Revived Steak and Ale to Revive Classic Dining Experience in Anderson
Greg Wilson/Anderson Observer
John and Dixie Benca have enduring memories of their first date. It was at the Steak and Ale Restaurant, where they both also worked, the site of many of the couple’s family memories and special events.
Thirty-seven years later, the couple is planning to open the second site in the reboot of the Steak and Ale chain in Anderson.
The Bencas, who own McGee's Scot-Irish Pub, a favorite spot in downtown Anderson for more than 30 years, are ready for the challenge of adding a new restaurant experience to the area.
John talks about restaurants the way some people talk about weather systems, as forces that cannot be controlled, only understood, prepared for, and survived with good training and a decent attitude. That explains why the planned Steak and Ale in Anderson feels less like a novelty or exercise in nostalgia than a return to a place his life has been headed for years.
A summer job at Captain D’s first gave John an introduction to the rhythms of service, pressure and repetition. What has kept him in it, he said, is the part that never changes and never quite feels routine: providing something people want and watching whether they leave smiling.
This sensibility is central to the Steak and Ale plan. Benca and Dixie first encountered the chain while they were students at the University of Georgia, where she worked as a lead waitress and he bartended. Later, as a family, they returned to the Steak and Ale for celebrations — baptisms, confirmations, graduations, birthdays, anniversaries — and, in Benca’s memory, it became the sort of place one went not merely to eat but to be marked by the occasion itself.
He described Steak and Ale as an unusually disciplined brand, one that had a distinct culture of service, a recognizable menu, and a deliberate sense of occasion without drifting into excess.
When the chain shuttered after the Metro Media bankruptcy, the loss felt, to him, like more than the disappearance of a restaurant; it was the closing of a familiar emotional room. The revived company, now controlled by Paul Mangiomelli, who bought the intellectual property, the recipes, the training systems and the whole operating memory of the brand, and has been working to bring it back in a way that feels old in spirit but current in execution.
The Anderson location is being positioned as a prototype. Benca said the plans call for a ground-up build of about 6,500 square feet, perhaps larger, with some al fresco dining, the famous salad bar, the brown bread and the Tudor-style atmosphere that once made Steak and Ale feel like a special-occasion restaurant without making it inaccessible.
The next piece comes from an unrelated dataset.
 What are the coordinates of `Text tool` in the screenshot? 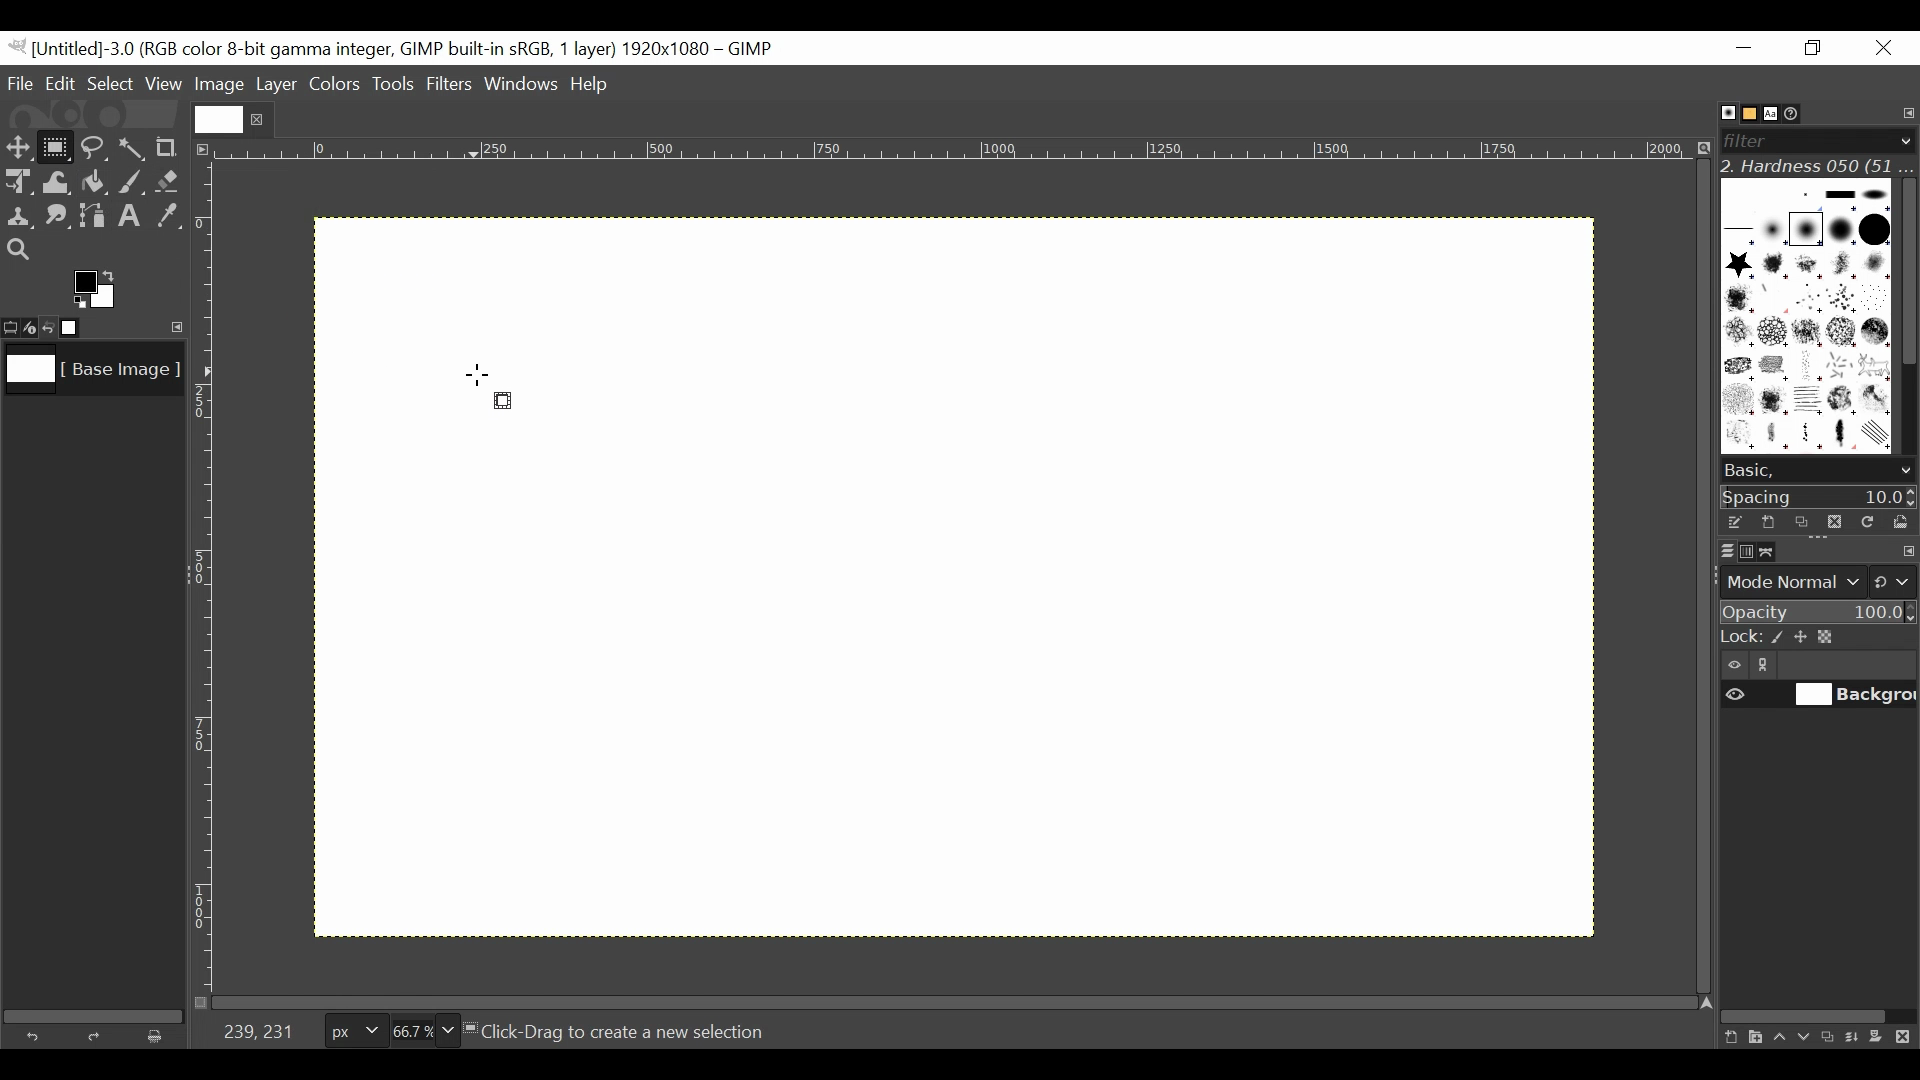 It's located at (133, 218).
It is meant, he said, to be warm and cozy, but also professional enough for business lunches and polished enough for date nights.
Benca was careful to say that the new restaurant is not meant to compete with McGee’s so much as complement it. McGee’s, in his view, serves a more casual role; Steak and Ale will fill another lane, one that may pull in diners from Greenville, Clemson, Seneca, north Georgia, and the interstates that make Anderson a kind of midpoint between larger cities and smaller habits. He sees the county as geographically well placed for that kind of stopover dining, especially for people looking for something familiar but hard to find elsewhere.
Benca said the team is negotiating with property sellers, working with contractors and corporate on design details, and hopes to announce a site within a couple of months. If all goes well, he said, the restaurant could open by the second quarter of 2027, with summer the goal and football season the deadline. It is a business timeline, which is to say that it is both precise and full of caveats.
His understanding of finance is deep and wide, as he serves as Anderson County’s Auditor, an office to which he was elected in 2022.
He also expects the project to create up to 80 additional jobs and to serve as a training location for the brand in the South. That, too, reflects the larger strategy: not just opening a restaurant in Anderson but using Anderson as a place where the company can establish its own southern foothold.
Benca said that when people hear about the return of Steak and Ale, many react as if a long-missing favorite has finally come back into view. He takes that response seriously, looking at the restaurant is not only a business opportunity but a way to feed memory itself.
When he and Dixie sit down to order their first meal and Anderson’s Steak and Ale, he said his choice will be the chain’s iconic prime rib (“a big, juicy one”), something not common locally. It is a quiet bet that the path to rebuilding an American classic is paved with both seared meats, and a profound, unapologetic sentimentality.